Disney's plans for what became the Disney-MGM Studios theme park at Walt Disney World Resort included working production facilities for movies and television shows and a satellite animation studio, which began operation prior to the park's debut. In 1988, MGM/UA responded by filing a lawsuit that claimed Disney violated the 1985 agreement by operating a working movie and television studio at the Florida resort.
In 1989, the theme park opened adjacent to the production facilities as the Disney-MGM Studios. The only affiliation MGM had to the park was the original licensing agreement that allowed Disney to use the MGM brand name and lion logo in marketing, plus separate contracts that allowed specific MGM content to be used in The Great Movie Ride.
Disney later filed a countersuit, claiming that MGM/UA and MGM Grand, Inc. had conspired to violate Disney's worldwide rights to the MGM name in the theme park business and that MGM/UA would harm Disney's reputation by building its own theme park at the MGM Grand hotel and casino in Las Vegas, Nevada.
On October 23, 1992, Los Angeles Superior Court Judge Curtis B. Rappe ruled that Disney had the right to continue using the Disney-MGM Studios name on film product produced at the Florida facility, and that MGM Grand had the right to build a Las Vegas theme park using the MGM name and logo as long as it did not share the same studio backlot theme as Disney's property.[11] The 33 acre MGM Grand Adventures Theme Park opened in 1993 at the Las Vegas site and closed permanently in 2000.

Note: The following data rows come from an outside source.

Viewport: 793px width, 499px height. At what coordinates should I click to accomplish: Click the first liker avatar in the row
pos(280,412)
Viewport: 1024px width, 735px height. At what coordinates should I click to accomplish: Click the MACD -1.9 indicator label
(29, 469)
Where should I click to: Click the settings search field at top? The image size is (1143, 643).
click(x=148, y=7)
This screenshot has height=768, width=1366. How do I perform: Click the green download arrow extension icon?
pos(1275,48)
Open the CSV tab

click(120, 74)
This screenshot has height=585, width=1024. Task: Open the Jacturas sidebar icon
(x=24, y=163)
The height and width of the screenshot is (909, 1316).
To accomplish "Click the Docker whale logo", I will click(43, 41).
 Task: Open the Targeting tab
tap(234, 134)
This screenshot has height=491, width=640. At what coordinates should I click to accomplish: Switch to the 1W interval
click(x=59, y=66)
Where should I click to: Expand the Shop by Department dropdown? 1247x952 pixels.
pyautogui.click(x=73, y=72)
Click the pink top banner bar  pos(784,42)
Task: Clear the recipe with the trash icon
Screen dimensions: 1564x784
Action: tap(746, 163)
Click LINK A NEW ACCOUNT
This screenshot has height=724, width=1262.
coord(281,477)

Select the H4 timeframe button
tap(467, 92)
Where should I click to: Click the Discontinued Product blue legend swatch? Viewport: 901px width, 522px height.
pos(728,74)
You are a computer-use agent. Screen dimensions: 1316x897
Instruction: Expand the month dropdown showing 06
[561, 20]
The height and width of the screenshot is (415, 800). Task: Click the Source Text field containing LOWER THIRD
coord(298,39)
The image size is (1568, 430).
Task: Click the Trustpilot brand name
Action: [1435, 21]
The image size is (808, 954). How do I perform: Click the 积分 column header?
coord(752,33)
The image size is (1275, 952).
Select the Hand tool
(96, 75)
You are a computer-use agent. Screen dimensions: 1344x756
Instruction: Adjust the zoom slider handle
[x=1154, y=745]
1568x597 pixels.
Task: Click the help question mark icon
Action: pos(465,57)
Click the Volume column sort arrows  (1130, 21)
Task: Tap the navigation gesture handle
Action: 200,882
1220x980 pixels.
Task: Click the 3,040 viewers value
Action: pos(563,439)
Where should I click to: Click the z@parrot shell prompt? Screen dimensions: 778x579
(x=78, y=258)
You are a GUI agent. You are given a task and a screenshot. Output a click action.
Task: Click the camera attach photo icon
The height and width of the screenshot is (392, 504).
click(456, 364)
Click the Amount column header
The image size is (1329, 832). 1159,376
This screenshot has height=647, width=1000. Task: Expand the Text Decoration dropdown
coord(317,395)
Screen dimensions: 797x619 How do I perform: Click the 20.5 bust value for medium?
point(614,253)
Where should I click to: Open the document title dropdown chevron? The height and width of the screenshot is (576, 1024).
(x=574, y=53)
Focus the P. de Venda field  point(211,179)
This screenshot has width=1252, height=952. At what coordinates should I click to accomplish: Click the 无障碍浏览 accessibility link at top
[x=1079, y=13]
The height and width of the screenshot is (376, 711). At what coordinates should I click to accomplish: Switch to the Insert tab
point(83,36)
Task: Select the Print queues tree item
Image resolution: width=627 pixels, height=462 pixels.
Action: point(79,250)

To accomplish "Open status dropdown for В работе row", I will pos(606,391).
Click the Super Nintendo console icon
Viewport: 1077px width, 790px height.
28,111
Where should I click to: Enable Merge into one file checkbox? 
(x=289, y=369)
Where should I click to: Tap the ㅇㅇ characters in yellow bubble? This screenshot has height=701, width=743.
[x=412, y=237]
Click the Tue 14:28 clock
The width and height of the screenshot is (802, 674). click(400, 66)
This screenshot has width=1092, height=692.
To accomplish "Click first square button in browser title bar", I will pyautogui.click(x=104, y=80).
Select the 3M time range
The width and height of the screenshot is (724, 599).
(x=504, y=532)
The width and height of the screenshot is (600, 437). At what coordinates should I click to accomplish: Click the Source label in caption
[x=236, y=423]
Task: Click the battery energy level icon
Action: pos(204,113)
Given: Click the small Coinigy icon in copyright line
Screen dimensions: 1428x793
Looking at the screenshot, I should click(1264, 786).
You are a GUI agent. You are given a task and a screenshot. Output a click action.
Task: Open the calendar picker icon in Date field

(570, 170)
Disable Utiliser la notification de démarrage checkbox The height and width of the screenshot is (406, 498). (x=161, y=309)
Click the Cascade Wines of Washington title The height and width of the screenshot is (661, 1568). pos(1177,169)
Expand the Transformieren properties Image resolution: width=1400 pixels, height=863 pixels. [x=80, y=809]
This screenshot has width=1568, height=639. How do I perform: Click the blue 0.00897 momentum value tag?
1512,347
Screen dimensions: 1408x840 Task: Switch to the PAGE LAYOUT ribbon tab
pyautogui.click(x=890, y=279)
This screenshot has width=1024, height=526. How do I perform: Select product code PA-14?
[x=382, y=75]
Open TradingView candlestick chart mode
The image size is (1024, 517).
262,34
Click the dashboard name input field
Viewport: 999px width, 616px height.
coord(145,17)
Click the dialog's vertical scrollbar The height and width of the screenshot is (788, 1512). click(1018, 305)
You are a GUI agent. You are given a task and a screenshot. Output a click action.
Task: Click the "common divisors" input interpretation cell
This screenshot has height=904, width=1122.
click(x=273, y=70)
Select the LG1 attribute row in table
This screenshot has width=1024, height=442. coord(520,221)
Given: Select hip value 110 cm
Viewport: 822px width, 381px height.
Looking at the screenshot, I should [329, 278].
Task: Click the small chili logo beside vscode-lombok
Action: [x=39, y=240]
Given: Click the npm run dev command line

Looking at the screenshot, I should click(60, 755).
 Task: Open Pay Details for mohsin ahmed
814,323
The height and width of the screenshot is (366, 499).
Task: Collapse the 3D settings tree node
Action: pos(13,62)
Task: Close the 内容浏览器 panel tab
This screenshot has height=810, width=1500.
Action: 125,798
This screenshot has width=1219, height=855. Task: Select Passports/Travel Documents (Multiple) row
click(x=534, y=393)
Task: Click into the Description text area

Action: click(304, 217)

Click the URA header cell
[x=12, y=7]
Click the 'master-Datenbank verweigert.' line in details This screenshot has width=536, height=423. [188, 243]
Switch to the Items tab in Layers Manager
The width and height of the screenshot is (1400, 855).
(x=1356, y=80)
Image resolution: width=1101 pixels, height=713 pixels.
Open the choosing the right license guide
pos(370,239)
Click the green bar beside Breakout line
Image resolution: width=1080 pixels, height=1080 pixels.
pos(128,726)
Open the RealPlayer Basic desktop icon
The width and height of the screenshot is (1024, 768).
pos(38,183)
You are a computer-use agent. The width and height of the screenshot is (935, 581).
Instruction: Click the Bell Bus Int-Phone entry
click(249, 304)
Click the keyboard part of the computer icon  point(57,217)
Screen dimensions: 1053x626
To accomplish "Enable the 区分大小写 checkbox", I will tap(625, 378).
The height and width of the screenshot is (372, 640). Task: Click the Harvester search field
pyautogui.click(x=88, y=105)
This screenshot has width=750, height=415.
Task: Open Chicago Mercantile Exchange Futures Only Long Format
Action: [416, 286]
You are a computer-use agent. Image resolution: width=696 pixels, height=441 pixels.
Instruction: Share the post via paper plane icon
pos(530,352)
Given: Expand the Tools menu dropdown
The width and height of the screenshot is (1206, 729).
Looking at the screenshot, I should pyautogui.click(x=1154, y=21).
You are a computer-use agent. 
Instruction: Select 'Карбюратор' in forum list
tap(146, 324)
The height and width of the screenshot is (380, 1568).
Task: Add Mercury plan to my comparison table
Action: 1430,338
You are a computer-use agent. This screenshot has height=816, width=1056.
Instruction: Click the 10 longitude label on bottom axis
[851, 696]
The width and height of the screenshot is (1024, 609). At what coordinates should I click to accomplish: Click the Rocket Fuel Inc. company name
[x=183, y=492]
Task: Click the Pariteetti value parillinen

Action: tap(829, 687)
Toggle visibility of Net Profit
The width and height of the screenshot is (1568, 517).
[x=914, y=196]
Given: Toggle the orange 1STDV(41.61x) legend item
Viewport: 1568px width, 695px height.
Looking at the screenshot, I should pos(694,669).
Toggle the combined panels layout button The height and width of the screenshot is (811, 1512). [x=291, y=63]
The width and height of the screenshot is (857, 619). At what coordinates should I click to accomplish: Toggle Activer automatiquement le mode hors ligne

Disney was contractually prohibited from using the Disney-MGM Studios name in certain marketing contexts like the free Walt Disney World vacation-planning kit; in those instances the park was called The Disney Studios.
On August 9, 2007, Walt Disney World President Meg Crofton announced that the theme park's name would be changed to Disney's Hollywood Studios in January 2008.[12] In announcing the name change, Crofton said, "the new name reflects how the park has grown from representing the golden age of movies to a celebration of the new entertainment that today's Hollywood has to offer—in music, television, movies and theater." [13]
The Florida resort later announced that the new name would be effective January 7, 2008, adding that it would take several more months to change all affected signage.
Disney's Hollywood Studios has a sister park at the Disneyland Resort Paris called Walt Disney Studios Park. Originally, a Disney-MGM Studios Europe was to open in 1996, but plans were scrapped when the resort underperformed. Plans for a film-themed park were revived when the resort finally made a profit in 1995.
The two parks share the same basic theme (the entertainment industry) and have provided attractions to each other. The French park debuted with a Backlot Tour that included a version of Catastrophe Canyon, and a re-themed version of Florida's Rock N Roller Coaster. For the Happiest Celebration on Earth in 2005, a state-side version of Walt Disney Studios' popular auto stunt show was built at the Florida park, now known as Lights! Motors! Action!.
In addition, the Hollywood Pictures Backlot themed land inside Disney's California Adventure Park at the Disneyland Resort in Anaheim, California is a condensed version of the two larger "studio parks" in the Disney empire. It contains the Disneyland counterparts to The Twilight Zone Tower of Terror, The Magic of Disney Animation, and Jim Henson's Muppet*Vision 3D, and formerly housed Who Wants To Be A Millionaire - Play It!. In 2006, the Hollywood Pictures Backlot was given a facelift to match the red-and-black color scheme of the Florida and Paris parks. Beginning in 2010, the Backlot will be reimagined into "Hollywoodland" as part of DCA's larger renovation project. The newly-themed land will maintain some of its original backlot decor, but will more closely resemble Hollywood as it appeared in the 1930s, which was one of the original themes of the Florida park.